12v fan controller with Adafruit Motor Shield, PWM problems

I’ll kick this off by explaining what I’m trying to do. I’m working on a virtual reality wind generator for use with my Oculus Rift while playing GTA 5 (among other games). I get the speed value through a memory address used by the game, then export that value to a text file with a LUA script, then feed that text file to the Arduino through the Processing IDE. Everything is working fairly well (I think) up until I try to fine tune my fan speed. It’s a large 150mm 12v fan hooked into the Adafruit Motor Shield. Here is the Arduino code I’m using to test it out:

#include <AFMotor.h>

AF_DCMotor fan(4, MOTOR34_64KHZ); // create motor #4, 64KHz pwm

void setup() {

  Serial.begin(9600);           // set up Serial library at 9600 bps
    
  fan.setSpeed(200);     // set the speed to 200/255
}

void loop() {
  
  fan.run(FORWARD);      

}

Here is the info on the Adafruit Shield I’m using.

Running the fan at 255 seems to work as it should, but when I decrease the speed, it starts behaving erratically and sort of pulses, rather than spinning at a constant speed. It will not spin up with a speed of anything less than 150. Given the nature of the project, I’ll need somewhat precise control over the fan speed and I’ll need to be able to spin the fan at slower speeds. Any ideas on how to get it spinning at a constant slower rate instead of having it pulse when I lower the speed value?

SIDE NOTE: As I understand it, most 12v PWM fans use a frequency of 25khz. The Adafruit Motor Shield uses 64, 8, 2, and 1khz PWM frequencies. Could this be causing it to behave strangely?

SIDE NOTE 2: This is a PWM fan, but using the PWM pin that’s built into the fan causes some really strange behavior as well.

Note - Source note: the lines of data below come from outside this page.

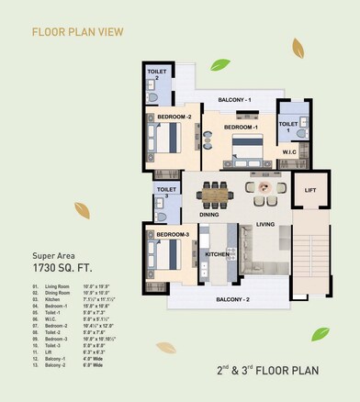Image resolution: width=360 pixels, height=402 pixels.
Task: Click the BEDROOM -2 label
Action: [x=174, y=117]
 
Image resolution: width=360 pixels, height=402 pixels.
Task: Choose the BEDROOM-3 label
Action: [x=172, y=237]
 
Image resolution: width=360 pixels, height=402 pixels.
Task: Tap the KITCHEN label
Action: [x=217, y=254]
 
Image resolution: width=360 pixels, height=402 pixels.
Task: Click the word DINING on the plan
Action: [x=209, y=215]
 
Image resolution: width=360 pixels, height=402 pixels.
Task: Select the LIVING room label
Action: [x=265, y=223]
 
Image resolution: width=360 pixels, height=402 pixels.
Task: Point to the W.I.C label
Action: [x=288, y=152]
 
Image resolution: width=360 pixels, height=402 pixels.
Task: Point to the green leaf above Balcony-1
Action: [x=219, y=65]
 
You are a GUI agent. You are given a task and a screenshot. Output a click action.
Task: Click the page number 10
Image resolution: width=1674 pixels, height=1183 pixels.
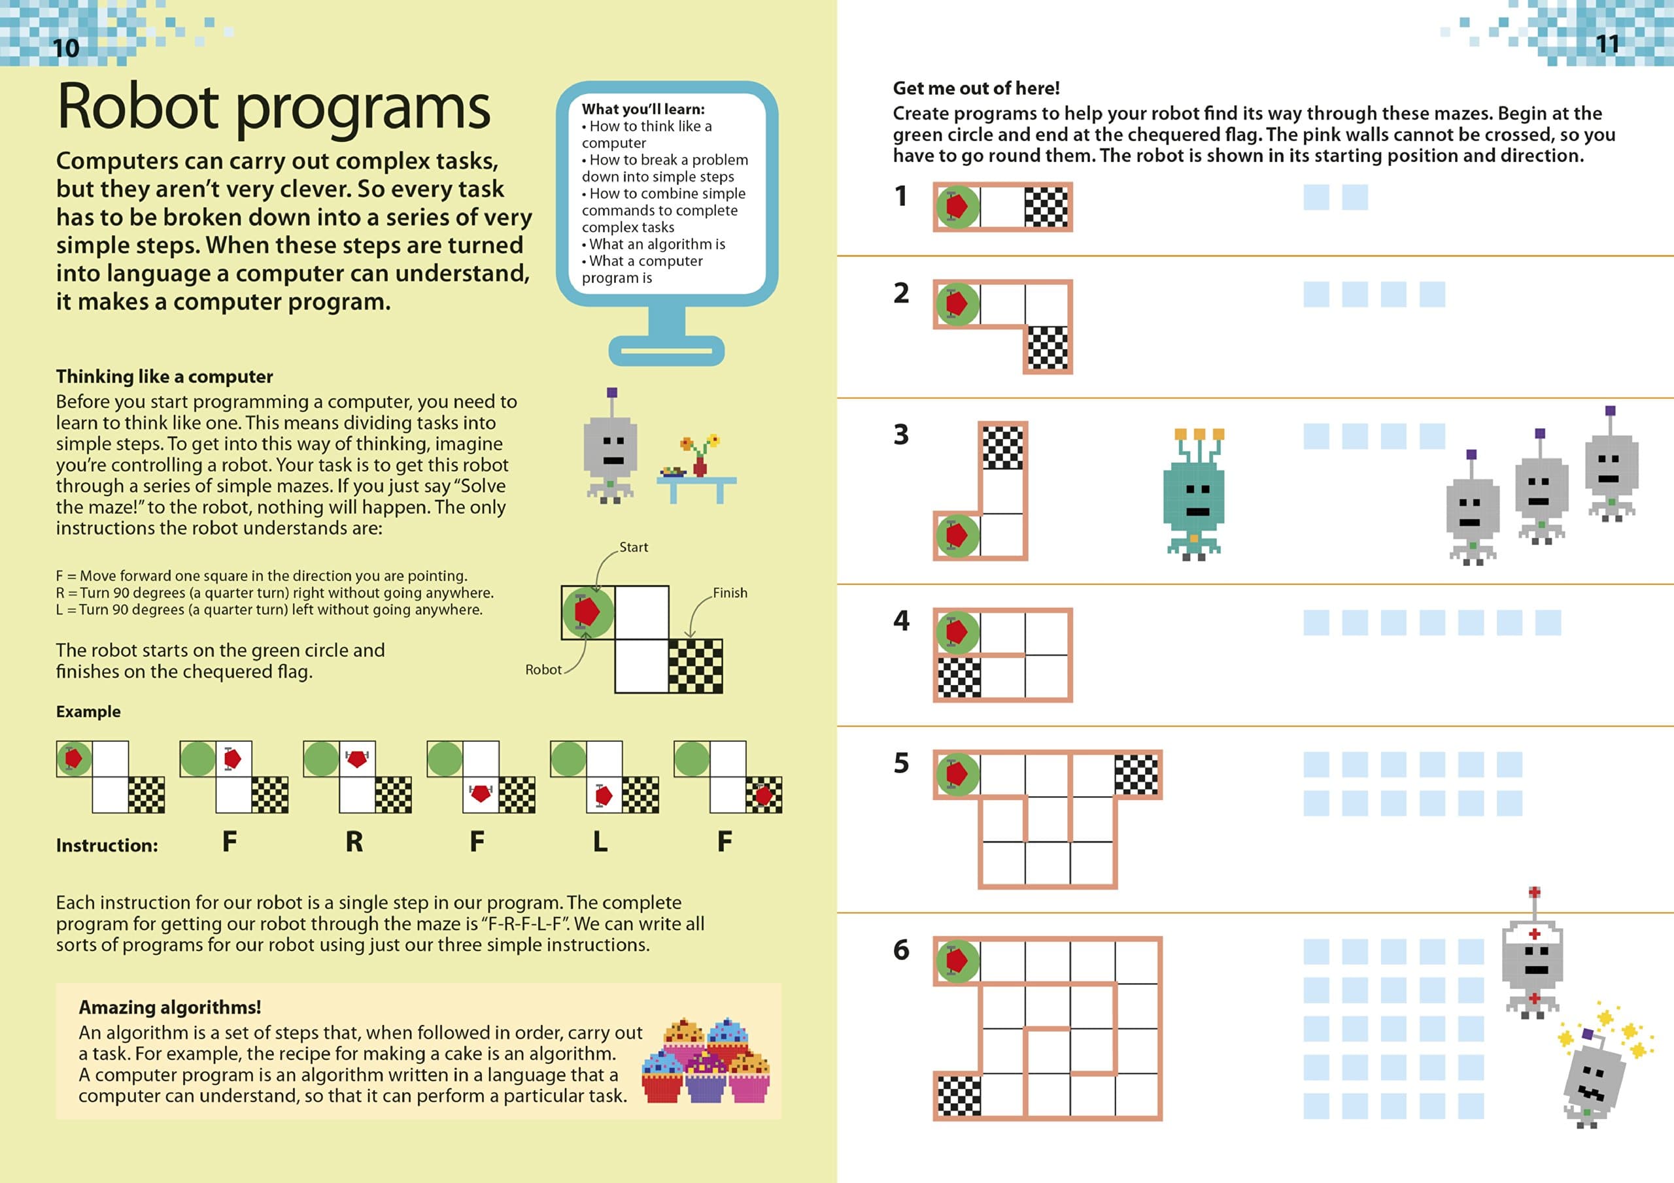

There is a lot of delay when changing the fan speed, which simply won’t work for this project. I’m trying the Adafruit Motor Shield as an attempt at having more precise control over the fan’s speed.

…and the model number or datasheet for the fan? That’s the more important detail.

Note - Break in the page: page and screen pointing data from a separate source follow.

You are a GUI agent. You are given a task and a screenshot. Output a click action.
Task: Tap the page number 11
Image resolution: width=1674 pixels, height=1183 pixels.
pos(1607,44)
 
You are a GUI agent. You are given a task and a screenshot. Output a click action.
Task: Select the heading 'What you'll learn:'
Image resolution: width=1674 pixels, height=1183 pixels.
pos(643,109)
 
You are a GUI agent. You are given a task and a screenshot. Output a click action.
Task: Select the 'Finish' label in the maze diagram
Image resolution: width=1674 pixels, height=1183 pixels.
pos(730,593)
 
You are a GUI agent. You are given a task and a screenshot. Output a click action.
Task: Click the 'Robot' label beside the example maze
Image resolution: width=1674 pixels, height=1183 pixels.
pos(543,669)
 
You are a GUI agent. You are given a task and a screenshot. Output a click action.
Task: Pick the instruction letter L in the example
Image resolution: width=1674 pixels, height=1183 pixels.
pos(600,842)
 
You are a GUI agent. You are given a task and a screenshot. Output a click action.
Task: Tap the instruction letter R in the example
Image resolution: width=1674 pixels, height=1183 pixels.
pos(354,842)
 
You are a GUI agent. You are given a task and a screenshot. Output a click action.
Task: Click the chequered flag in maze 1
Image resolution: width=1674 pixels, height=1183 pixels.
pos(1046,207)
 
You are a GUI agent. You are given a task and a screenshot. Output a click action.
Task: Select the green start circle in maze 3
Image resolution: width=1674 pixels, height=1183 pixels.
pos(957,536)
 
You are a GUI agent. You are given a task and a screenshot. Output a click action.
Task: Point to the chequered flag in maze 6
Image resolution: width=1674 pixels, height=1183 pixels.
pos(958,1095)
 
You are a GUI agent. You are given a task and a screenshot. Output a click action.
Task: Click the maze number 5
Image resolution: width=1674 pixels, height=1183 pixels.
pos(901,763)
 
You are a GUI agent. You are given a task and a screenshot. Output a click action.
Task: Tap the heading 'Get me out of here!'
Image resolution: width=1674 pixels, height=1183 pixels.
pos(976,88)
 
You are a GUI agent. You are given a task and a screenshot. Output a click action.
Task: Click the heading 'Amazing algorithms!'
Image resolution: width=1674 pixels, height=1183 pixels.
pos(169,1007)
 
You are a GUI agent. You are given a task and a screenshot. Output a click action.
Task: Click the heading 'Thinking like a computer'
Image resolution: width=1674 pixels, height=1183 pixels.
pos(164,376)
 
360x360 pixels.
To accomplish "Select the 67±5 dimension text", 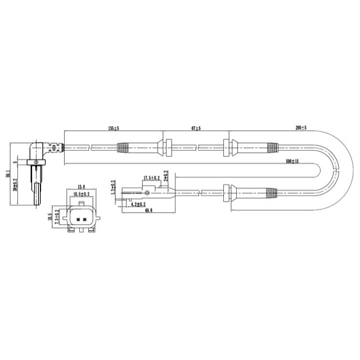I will coord(196,129).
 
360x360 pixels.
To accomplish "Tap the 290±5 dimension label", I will coord(300,129).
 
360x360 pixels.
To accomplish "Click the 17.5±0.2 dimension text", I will coord(151,178).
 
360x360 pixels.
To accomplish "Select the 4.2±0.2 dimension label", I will coord(138,204).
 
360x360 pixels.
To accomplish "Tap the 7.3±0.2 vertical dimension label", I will coord(57,219).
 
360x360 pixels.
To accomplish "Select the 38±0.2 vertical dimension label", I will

It’s probably a brushless fan with its own motor controller. It won’t work* with PWM. A brushed fan is what you need, as it has no controller on board.

*“won’t work” = pretty much the behaviour you’re describing

This is the fan I’m using. I couldn’t find a datasheet for it anywhere.

Yeah it’s a brushless fan and I’m sure it has it’s own PWM controller, but I’m only using the + and - wires from the fan and using the Adafruit shield + Arduino to control PWM, so wouldn’t that bypass the fan’s built-in controller? It seems like it would treat it as any other DC motor.

I’ve tried my setup with a smaller fan (also brushless) powered directly by one of the Arduino’s PWM pins, and it worked flawlessly. It spun at constant rates and sped up and slowed down exactly as I told it to. The problem is there just isn’t enough juice to power a larger fan, so here I am.

No, the brushless controller works to keep the fan spinning regardless of fluctuations in the input voltage. It is trying to do its job and you are fighting it.

You got lucky with the little one - extremely lucky as even a small fan can burn out an Arduino output pin. 40mA maximum is only 0.2W and that's a terribly small amount of power for a fan.

Get a regular brushed fan or a smarter fan that has a speed control and a datasheet that tells you how to drive it.